Una regla no escrita en cualquier negocio es aquella que dice que “el cliente siempre tiene la razón”.
Y aunque esto no siempre es verdad, encierra la verdad más grande de lo que se conoce como servicio al cliente. En el mundo ideal, aclaro. Porque el cliente puede no tener la razón o pedir un despropósito, pero al menos hay que escucharlo y tratar de comprenderlo. Discutir está descartado. Mejor buscar soluciones o alternativas.
Pero cada cabeza es un mundo y me he encontrado con personas que atienden a clientes que ignoran esta máxima y lo que implica, además de que quieren vender una mercancía o prestar un servicio como ellos conciben que debe ser, sin moverse ni un ápice.

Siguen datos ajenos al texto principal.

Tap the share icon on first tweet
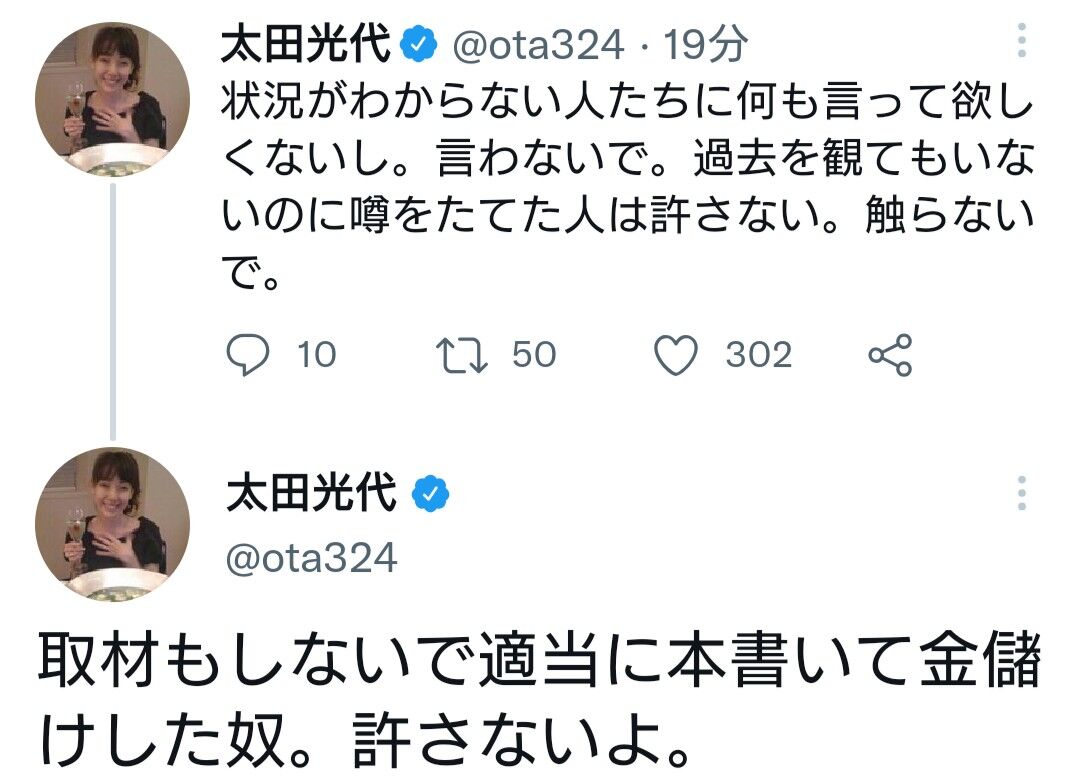 point(889,356)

Me han tocado dependientes que se niegan a prepararme una torta sin jitomate —porque la receta lleva jitomate—, los que se molestan cuando me quieren vender algo en negro que yo quiero azul, los que se ríen, los que me regañan, los que no me venden porque no quieren hartas monedas, los que me ignoran, a los que les caigo mal de solo verme…
Esta semana me tocó el que se negó a venderme unos nachos en el cine. Aunque en este caso confieso que tuve el descaro de tratar de comprarlos en la dulcería de la sala vip, cuando iba a una sala tradicional. Y el argumento del dependiente —no sé cómo les digan en la cadena de cines de la familia Ramírez: asociados, vendedores…— fue precisamente ese: “¿va a sala tradicional o vip? porque si va a la tradicional, no se los puedo vender porque esos que tengo (cuatro en la vitrina), son para toda la tarde…”
Ni siquiera me ofreció palomitas como producto de consolación. Me tuve que ir con el rabo entre las patas. Rojo de pena. Sólo a mí se me ocurre creer en que el cliente tiene la razón.